From: David Gibson <david@gibson.dropbear.id.au>
To: Alexey Kardashevskiy <aik@ozlabs.ru>
Cc: linuxppc-dev@lists.ozlabs.org, kvm-ppc@vger.kernel.org,
kvm@vger.kernel.org, Alex Williamson <alex.williamson@redhat.com>,
Benjamin Herrenschmidt <benh@kernel.crashing.org>
Subject: Re: [PATCH kernel 6/6] powerpc/powernv/ioda: Allocate indirect TCE levels on demand
Date: Thu, 14 Jun 2018 22:35:25 +1000 [thread overview]
Message-ID: <20180614123525.GB19339@umbus.fritz.box> (raw)
In-Reply-To: <360896bd-f3a9-530c-8144-c10502dc965b@ozlabs.ru>
[-- Attachment #1: Type: text/plain, Size: 4449 bytes --]

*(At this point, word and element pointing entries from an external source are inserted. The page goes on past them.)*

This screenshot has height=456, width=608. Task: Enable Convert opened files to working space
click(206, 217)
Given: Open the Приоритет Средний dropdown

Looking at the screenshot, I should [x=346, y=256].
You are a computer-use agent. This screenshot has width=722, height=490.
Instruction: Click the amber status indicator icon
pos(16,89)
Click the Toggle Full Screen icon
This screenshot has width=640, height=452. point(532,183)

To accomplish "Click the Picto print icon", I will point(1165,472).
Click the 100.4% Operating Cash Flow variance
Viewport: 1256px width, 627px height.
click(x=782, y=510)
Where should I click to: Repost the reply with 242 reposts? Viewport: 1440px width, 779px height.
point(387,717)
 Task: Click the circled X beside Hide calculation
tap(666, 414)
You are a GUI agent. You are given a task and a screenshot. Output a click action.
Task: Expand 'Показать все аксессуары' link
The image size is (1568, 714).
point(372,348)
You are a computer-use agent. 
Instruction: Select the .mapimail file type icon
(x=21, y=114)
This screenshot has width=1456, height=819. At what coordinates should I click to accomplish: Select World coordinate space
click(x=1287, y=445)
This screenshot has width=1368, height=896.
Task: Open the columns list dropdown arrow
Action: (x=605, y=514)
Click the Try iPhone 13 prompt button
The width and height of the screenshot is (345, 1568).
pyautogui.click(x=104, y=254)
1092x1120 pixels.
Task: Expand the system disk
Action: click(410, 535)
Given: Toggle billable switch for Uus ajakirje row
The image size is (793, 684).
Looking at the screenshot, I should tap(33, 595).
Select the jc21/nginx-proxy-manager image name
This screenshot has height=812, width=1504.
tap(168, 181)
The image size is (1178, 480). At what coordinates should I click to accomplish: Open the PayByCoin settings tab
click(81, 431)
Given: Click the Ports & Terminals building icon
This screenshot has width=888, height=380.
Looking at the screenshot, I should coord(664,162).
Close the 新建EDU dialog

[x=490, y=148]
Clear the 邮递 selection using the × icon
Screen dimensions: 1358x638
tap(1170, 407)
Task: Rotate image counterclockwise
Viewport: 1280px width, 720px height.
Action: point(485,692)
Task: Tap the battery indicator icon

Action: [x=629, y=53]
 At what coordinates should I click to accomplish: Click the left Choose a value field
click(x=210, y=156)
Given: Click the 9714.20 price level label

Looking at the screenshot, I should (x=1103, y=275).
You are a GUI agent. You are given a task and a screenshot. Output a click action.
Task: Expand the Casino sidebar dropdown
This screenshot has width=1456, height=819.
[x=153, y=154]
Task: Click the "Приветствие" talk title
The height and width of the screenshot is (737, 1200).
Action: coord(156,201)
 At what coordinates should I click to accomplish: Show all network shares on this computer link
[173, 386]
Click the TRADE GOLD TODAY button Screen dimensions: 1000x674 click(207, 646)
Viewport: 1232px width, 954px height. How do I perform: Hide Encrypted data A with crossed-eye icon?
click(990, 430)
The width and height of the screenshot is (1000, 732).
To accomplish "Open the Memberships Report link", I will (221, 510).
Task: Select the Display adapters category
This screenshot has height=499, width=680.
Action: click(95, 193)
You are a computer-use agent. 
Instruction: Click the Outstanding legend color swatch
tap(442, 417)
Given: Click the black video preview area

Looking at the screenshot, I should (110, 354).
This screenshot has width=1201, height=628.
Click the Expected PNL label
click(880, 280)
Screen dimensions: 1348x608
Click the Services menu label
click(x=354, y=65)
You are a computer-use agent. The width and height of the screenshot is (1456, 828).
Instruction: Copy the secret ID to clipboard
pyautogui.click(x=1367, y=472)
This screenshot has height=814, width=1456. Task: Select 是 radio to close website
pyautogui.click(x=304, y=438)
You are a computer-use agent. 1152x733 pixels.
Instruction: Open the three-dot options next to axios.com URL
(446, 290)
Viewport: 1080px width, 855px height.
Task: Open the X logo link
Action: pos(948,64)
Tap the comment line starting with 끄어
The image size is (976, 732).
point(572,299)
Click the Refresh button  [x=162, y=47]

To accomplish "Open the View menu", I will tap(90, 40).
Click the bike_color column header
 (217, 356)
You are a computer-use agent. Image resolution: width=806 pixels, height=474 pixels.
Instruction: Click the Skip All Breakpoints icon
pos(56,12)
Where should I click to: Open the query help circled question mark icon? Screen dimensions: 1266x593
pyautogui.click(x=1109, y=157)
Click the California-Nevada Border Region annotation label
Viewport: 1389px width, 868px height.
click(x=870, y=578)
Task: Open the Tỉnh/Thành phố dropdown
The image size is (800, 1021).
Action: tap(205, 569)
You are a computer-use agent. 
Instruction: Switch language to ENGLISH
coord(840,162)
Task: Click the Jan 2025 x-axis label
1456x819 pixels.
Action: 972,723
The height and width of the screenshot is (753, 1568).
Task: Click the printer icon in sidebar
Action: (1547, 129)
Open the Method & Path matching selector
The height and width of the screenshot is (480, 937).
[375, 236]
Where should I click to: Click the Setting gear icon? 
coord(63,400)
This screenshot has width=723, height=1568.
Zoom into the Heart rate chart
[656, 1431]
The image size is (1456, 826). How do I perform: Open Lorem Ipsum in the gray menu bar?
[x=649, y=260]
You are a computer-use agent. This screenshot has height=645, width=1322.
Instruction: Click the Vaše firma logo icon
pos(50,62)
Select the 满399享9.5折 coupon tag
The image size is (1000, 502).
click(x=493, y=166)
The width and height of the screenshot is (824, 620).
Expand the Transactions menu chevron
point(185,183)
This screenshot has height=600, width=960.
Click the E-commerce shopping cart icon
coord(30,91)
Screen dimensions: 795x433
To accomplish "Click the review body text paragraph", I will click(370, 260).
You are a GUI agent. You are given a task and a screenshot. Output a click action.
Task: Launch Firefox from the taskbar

On Thu, Jun 14, 2018 at 04:35:18PM +1000, Alexey Kardashevskiy wrote:
> On 12/6/18 2:17 pm, David Gibson wrote:
> > On Fri, Jun 08, 2018 at 03:46:33PM +1000, Alexey Kardashevskiy wrote:
> >> At the moment we allocate the entire TCE table, twice (hardware part and
> >> userspace translation cache). This normally works as we normally have
> >> contigous memory and the guest will map entire RAM for 64bit DMA.
> >>
> >> However if we have sparse RAM (one example is a memory device), then
> >> we will allocate TCEs which will never be used as the guest only maps
> >> actual memory for DMA. If it is a single level TCE table, there is nothing
> >> we can really do but if it a multilevel table, we can skip allocating
> >> TCEs we know we won't need.
> >>
> >> This adds ability to allocate only first level, saving memory.
> >>
> >> This changes iommu_table::free() to avoid allocating of an extra level;
> >> iommu_table::set() will do this when needed.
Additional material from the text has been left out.